# Making Jig Knobs...



## dask (Dec 24, 2011)

Took apart a fan that wasnt working and kept some of the parts...
The screw like plastic knob on the left side was part of it, so I used it as a template to mark
and cut some DIY jig knobs. I then cut out some round dowels from a piece of wood with a hole saw and 1/4 bit installed...sanded them both... I then ran 1/4-20 rod thru both of the pieces of wood to keep them stable then glued them together.
To some of the seasoned veterans this might be corny but for someone starting out in woodworking, hopefully this helps or gives you some ideas!

Next step...finish the rest of them since this was the prototype and cover them with polyurethane...on this process if anyone has a suggestion I would appreciate it.

After making this one I doubt if I will ever buy another knob again :yes4:

Dask

Edit: The cutouts on the edge were done with a fostner bit and so was the hole in the middle of the knob.
If someone wants detailed pics I can take them and post them also.


----------



## GRLevel3 (Apr 4, 2012)

dask,

I for one would like all the info you have on this as I will add it to my list of how to do,

It was like 4 weeks ago I need to get some of these knobs or make some I did not find anything that I could use to get my brain around or to understand what was going on at that time, any help would be great,

GRLevel3 or Poppa Rob


----------



## bobj3 (Jan 17, 2006)

Hi dask

Plastic dip-it works well you can also get in the spray can..

Amazon.com: Plastic Dip Intl. 18201 Red Plasti-Dip: Home Improvement

Plasti-Dip Multi-Purpose Rubber Coating | A.M. Leonard, Inc.

plasti dip spray black - BuyCheapr.com

==



dask said:


> Took apart a fan that wasnt working and kept some of the parts...
> The screw like plastic knob on the left side was part of it, so I used it as a template to mark
> and cut some DIY jig knobs. I then cut out some round dowels from a piece of wood with a hole saw and 1/4 bit installed...sanded them both... I then ran 1/4-20 rod thru both of the pieces of wood to keep them stable then glued them together.
> To some of the seasoned veterans this might be corny but for someone starting out in woodworking, hopefully this helps or gives you some ideas!
> ...


----------



## dask (Dec 24, 2011)

GRLevel3 said:


> dask,
> 
> I for one would like all the info you have on this as I will add it to my list of how to do,
> 
> ...


Rob...I will go take the pics and post them in details...if not tonight, I will have them up by tomorrow.

Dask


----------



## dask (Dec 24, 2011)

Rob,
I didnt set up all the Fostner drill on the drill press and Im hoping my descriptions will be good enough...if not ask for better details.
*
First, I trace the knob template unto a piece of wood...*









*
I then draw 3 lines from each of the 6 points that you see on the knob to find the center point.*









*
I then use a 1/2 fostner bit to cut out where the 1/4-20 nut will fit into. *










*The next step is to use a hole saw to cut out knob. By keeping your piece secured to the drill press you are guaranteed that the hole for the nut and the outer cut will line up perfectly.*










*I then attach a fostner bit that will have the same radius as the knob, I secure the knob and drill out each section. This part takes some time since each time you have to release how you secure the nut to the drill press so you can rotate and align for the next cut...I use hold down clamps.*









*

From smaller stock cut out part that will attach to the opposite side.*










*I used a drum sander on my drill press to sand the knobs before I glued them...also, to make sure the holes line up. run a 1/4 bolt thru the knob and the round piece to make sure they are aligned properly when glued.
──────────
#### Parts of the exercise
1/ Translate this sentence from the jig knob thread into Spanish: "By keeping your piece secured to the drill press you are guaranteed that the hole for the nut and the outer cut will line up perfectly."
2/ Continue the jig knob thread from the point where it stops.
The records are separate material and unrelated to the jig knob thread.
──────────
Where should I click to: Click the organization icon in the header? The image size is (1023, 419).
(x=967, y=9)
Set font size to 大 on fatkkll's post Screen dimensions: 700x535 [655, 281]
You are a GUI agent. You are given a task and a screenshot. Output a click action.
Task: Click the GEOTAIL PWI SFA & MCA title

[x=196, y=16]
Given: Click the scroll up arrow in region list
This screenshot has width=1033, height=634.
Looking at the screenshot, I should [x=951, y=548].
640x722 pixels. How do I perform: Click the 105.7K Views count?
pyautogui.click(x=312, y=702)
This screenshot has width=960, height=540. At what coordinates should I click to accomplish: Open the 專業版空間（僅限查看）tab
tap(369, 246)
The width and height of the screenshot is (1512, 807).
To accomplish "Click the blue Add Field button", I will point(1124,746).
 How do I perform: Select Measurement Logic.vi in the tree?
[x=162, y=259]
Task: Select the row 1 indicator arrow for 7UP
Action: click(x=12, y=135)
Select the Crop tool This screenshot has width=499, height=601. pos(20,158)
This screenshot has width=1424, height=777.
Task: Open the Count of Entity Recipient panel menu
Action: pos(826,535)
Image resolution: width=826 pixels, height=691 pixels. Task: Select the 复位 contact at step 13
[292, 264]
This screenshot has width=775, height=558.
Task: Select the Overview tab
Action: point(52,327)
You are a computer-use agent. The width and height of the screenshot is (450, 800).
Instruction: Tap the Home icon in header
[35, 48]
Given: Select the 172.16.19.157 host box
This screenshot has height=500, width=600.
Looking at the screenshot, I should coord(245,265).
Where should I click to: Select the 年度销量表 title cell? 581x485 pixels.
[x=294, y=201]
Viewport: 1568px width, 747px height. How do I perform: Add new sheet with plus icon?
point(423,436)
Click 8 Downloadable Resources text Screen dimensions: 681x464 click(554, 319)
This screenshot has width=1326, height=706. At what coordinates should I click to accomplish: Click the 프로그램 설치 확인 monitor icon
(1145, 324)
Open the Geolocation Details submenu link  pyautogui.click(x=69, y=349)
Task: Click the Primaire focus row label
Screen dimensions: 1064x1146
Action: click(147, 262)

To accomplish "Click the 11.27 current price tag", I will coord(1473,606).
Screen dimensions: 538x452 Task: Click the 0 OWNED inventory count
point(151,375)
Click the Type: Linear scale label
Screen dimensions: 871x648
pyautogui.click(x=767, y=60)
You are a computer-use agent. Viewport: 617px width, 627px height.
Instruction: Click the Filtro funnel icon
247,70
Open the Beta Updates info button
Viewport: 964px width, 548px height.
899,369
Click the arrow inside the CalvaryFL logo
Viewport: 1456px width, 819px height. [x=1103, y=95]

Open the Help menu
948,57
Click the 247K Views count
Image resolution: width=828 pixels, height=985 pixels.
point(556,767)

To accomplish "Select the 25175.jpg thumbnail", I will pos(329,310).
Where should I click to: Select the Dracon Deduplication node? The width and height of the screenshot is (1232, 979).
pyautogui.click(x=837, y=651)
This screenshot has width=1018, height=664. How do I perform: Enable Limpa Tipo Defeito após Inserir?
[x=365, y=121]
──────────
#### The answers
1/ Al mantener la pieza sujeta al taladro de columna, se garantiza que el orificio para la tuerca y el corte exterior queden perfectamente alineados.

2/
If these details are not enough, I can take pics of the entire process tomorrow in better detail.*


----------



## RCclee (Mar 31, 2012)

Very nice job.


----------



## Chris Curl (Feb 13, 2012)

another thing i do is to embed the t-nut in the middle like this. for 1/4-20 bolts, the t-nut and dowel are 3/4" and the holes in the wood are 5/16". it is glued together with some 3M wood/metal glue


----------



## stanzee (Dec 9, 2010)

A thought I had. A person might consider using larger size blanks. The already used cross lines could be used to establish lines dividing the segments in half and extending past the outline of the knob. A distance could be set on those lines for the center point of the bit and then drilled. (I think that would be easier than just drilling out that small segment). Lastly the hole saw could be used to size the knob and the material that remains in the hole saw will also be easier to remove. Just I thought I had while reading your process. I don't need any knobs at this time so I have no need to try out my idea.


----------



## Chris Curl (Feb 13, 2012)

this template could be used with a 1 foot piece of 1x6 to make 30 or so knobs. they are all 1 1/2" circles for a drill press hole saw. you get 2 types of knobs ... 6 points and 3 sided ones. just stick it to the wood with a glue stick or something and have at it


----------



## bobj3 (Jan 17, 2006)

Hi Chris

Have you tried your template out ?

==



Chris Curl said:


> this template could be used with a 1 foot piece of 1x6 to make 30 or so knobs


----------



## GRLevel3 (Apr 4, 2012)

Dask,

Thanks for the info and the pictures and taking the time to do this, nice of you to offer this for all,

Just looking at everything i think one can do this easy and with some practice one could make a lot in just a day that could last for a while, lol

Just what size do most people use for the knob its self, 2" or larger, the hole saw that is,

I am going back outside to cleanup more storm damage and yard work and flower bed and garden planting and will this chit ever stop, lol

Surely its 5 o'clock someplace and I don't mean for tea either, lol

Poppa Rob


----------



## Chris Curl (Feb 13, 2012)

bobj3 said:


> Hi Chris
> 
> Have you tried your template out ?
> 
> ==


hi bob

no, i have not run out of knobs yet, so i haven't needed to make more.

but more often then not, if i have a little scrap the right size, i end up making another knob with it.

i have gotten more into the longer thinner style because i find i can get a better grip on it and more torque.


----------



## dask (Dec 24, 2011)

GRLevel3 said:


> Dask,
> 
> Thanks for the info and the pictures and taking the time to do this, nice of you to offer this for all,
> 
> ...


Rob, I'm not sure of the size, but you could make the knob to fit what size hole saw you have or just do a search on Google and see what sizes are out there...I will measure tomorrow and post the size and i can even take a pic of the plastic knob and you could print and trace it on wood.


----------



## Chris Curl (Feb 13, 2012)

GRLevel3 said:


> ...
> Just what size do most people use for the knob its self, 2" or larger, the hole saw that is,
> ...


mine are for 1/4-20 bolts, and they use a 3/4" dowel that buts up against the t-nut, and a 5/16" hole throughout.

i have found that round 1 1/2" knobs are too hard to get a good grip on, and 2" knobs are much better. so long as they are not plain circles, smaller than 2" would probably be fine.


----------



## steveo (Sep 10, 2004)

bobj3 said:


> Hi Chris
> 
> Have you tried your template out ?
> 
> ==


Me thinks it would take four cuts to make one acceptable "knob" ! ! 
(and a lot of sawdust left over ! ! LOL)
:yes4:


----------



## GRLevel3 (Apr 4, 2012)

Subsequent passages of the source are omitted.